• Task requirements:
1. In the court opinion on the forthcoming bond, on what date did the sheriff execute the writ of sequestration?
2. Write the next part of the court opinion on the forthcoming bond, picking up after its final paragraph.

• Quoted passage:
▼
The defendant, R. S. Fertitta, is appealing from a judgment of $4,258.81 rendered against him as surety on a forthcoming bond furnished by Paul Tropoli in a former proceeding to obtain the release from seizure, effected under a writ of sequestration, of certain movable property. The plaintiffs, who obtained the judgment from which this appeal was taken, are James G. Paulson and Heracles Tzavaras.
In the former proceeding, numbered -12,-469 on the docket of the Eleventh Judicial District Court of Vernon Parish, Paul Tropoli sued these plaintiffs, Paulson and Tzavaras, alleging that they were unlawfully asserting ownership, under -the claimed status of partners, to a one-half interest in his business known as the Victory Cafe and Bar and located in the City of Leesville. He prayed for the issuance and execution of a writ of sequestration; for judgment placing him in possession and control of the business, including all of its properties; and that Paulson and Tzavaras be prohibited and restrained from any further interference with his affairs. The writ of sequestration issued, as prayed for; and on April 3, 1945, the sheriff executed it by taking into his possession all of the properties of the Victory Cafe and Bar, resulting in its immediate closing. Later, the defendants therein answered, praying that they be recognized as partners in the business and, as such, the owners of a one-fourth interest each in all of its assets. Thereafter, Tropoli filed a supplemental petition in which he asked the court to order such defendants “ * * * to produce and file
in this honorable court all the books, bank checks, check stubs, and a full and complete accounting of all the receipts and expenditures, showing the items purchased, and the bills paid by them in the operation of the Victory Cafe and Bar for the period of time they had the business in their possession and control.” Also, Tropoli obtained a writ of subpoena duces tecum ordering the production of all books and records relating to the venture. To the supplemental petition a motion to strike was tendered. When overruling this motion the court ordered, as shown by the minutes, that the “ * * * entire records described in Writ of Duces Tecum be delivered to the Clerk of Court on or before November 15, 1945. Case refixed for December 10, 1945, with agreement by counsel for all parties that the issues involved shall not only involve question of ownership, but the question of partnership and accounting also.”
Meanwhile, in such former proceeding, the property seized under the writ of sequestration was released to Paul Tropoli, he having furnished a forthcoming bond of $8,517.63 (the property’s value according to the sheriff’s inventory) with R. S. Fertitta, the .defendant in the instant cause, as surety thereon.
*51Following a trial of that case the district court maintained the writ of sequestration; it held Tropoli to be the owner of all the fixtures and equipment within the bar and cafe; and it recognized Paulson and Tzavaras as partners of Tropoli to the extent that they were the owners of an undivided one-fourth interest each in and to the stock of merchandise of the business. Further, the court ordered that the stock of merchandise be sold at public auction and that the proceeds of the sale, after the payment therefrom of court costs and any debts of the partnership, be divided one-half to Tropoli and one-fourth each to the other partners.
▲
• Available data:
▼
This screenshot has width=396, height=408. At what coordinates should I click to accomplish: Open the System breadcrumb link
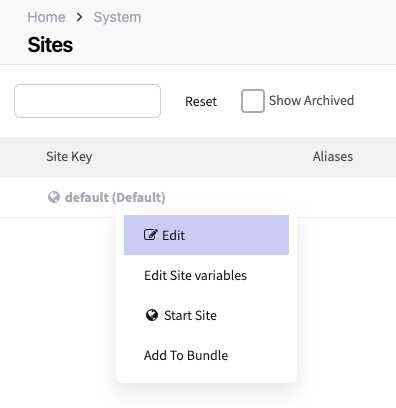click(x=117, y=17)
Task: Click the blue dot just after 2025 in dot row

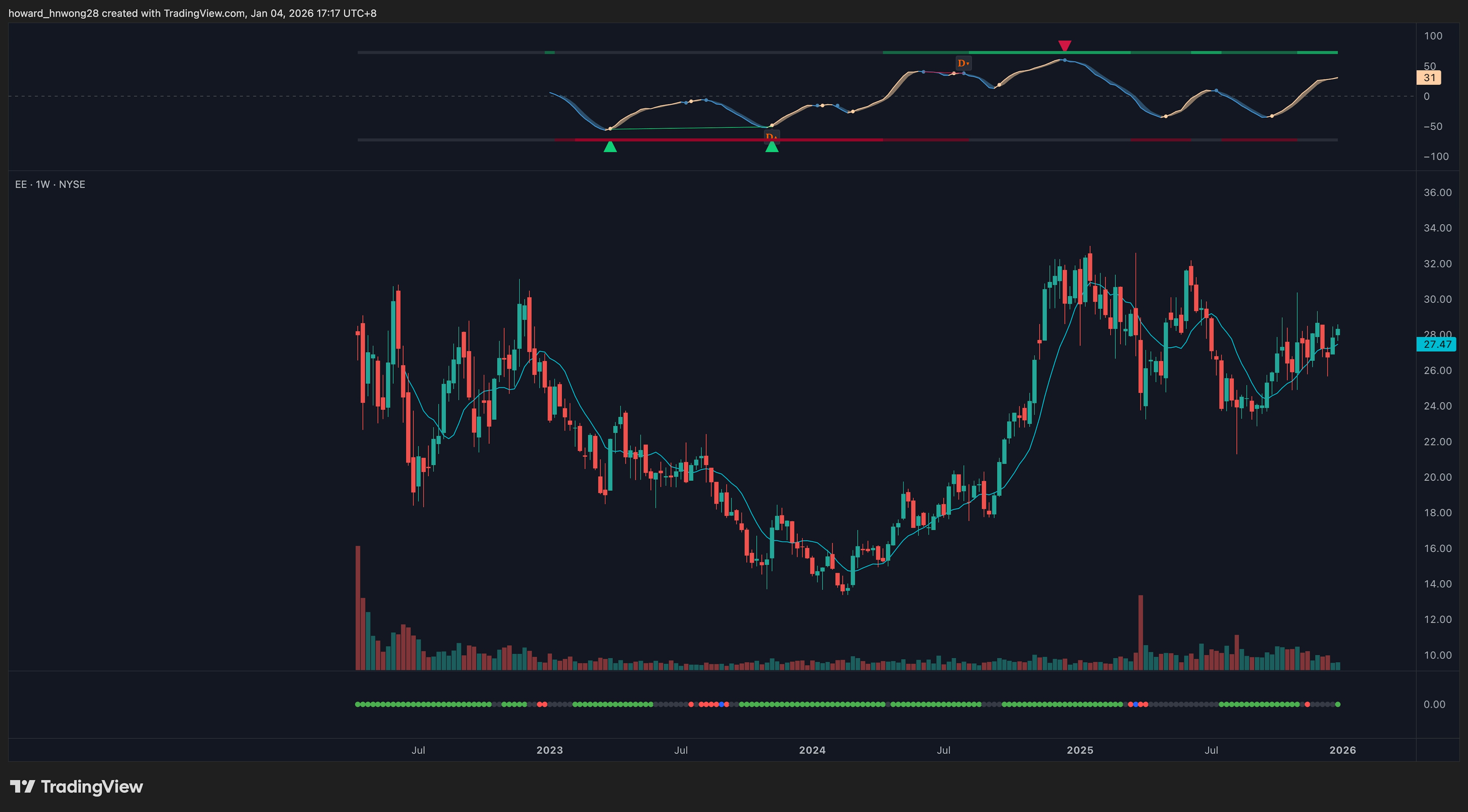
▲
• Results of the exercise:
1. April 3, 1945

2.
An appeal was taken to this court and such judgment was amended. We recognized Paulson and Tzavaras to be the owners of a one-fourth interest each in and to the fixtures and equipment, as well as in and to the stock of merchandise. Further, we decreed that “ * * * since the plaintiff in this suit has bonded the sequestration, in the event of his having disposed of the store fixtures and equipment, counters and shelving, the right is reserved to the defendants to recover from the plaintiff the value of their one-fourth interest in and to this property.” Tropoli v. Paulson, 213 La. 44, 34 So.2d 370, 373.
After our judgment became final Paulson and Tzavaras brought the instant action against R. S. Fertitta on the forthcoming bond of $8,517.63 which he' executed as surety for Tropoli on August 6, 1945,-when the latter secured a release and the possession of the property that had been seized under the writ of sequestration. Herein plaintiffs alleged that all of the sequestered property released to Tropoli has been sold and disposed of; that on March 3, 1948, they caused to be issued a writ of fieri facias, but that it was returned marked nulla bona; and that Tropoli is now a non-resident of this state. They prayed for judgment against Fertitta for $4,258.81, together with legal interest thereon from September 1, 1945, this sum representing the value of their recognized one-half interest in the sequestered and' released, property and being one-half of the amount of the forthcoming bond.
Through exceptions of no cause and no right of action and an answer Fertitta offered the defense that no liquidation of the partnership formerly existing between plaintiffs and Tropoli has been had and “ * * * until the partnership has been liquidated, and the debts due by it, ascertained and paid, there is no way of ascertaining the amount, if any, due to the plaintiffs herein, and consequently, the said plaintiffs have no right, at this time, to proceed against your defendant * *
The district court held the defense to be without merit and rendered judgment in favor of plaintiffs and against defendant for $4,258.81, with legal interest thereon from March 19, 1948 (being the date on which the writ of fieri facias was issued and returned nulla bona).
*53From the judgment defendant appealed. Plaintiffs have answered the appeal, praying that interest he allowed from September 1, 1945.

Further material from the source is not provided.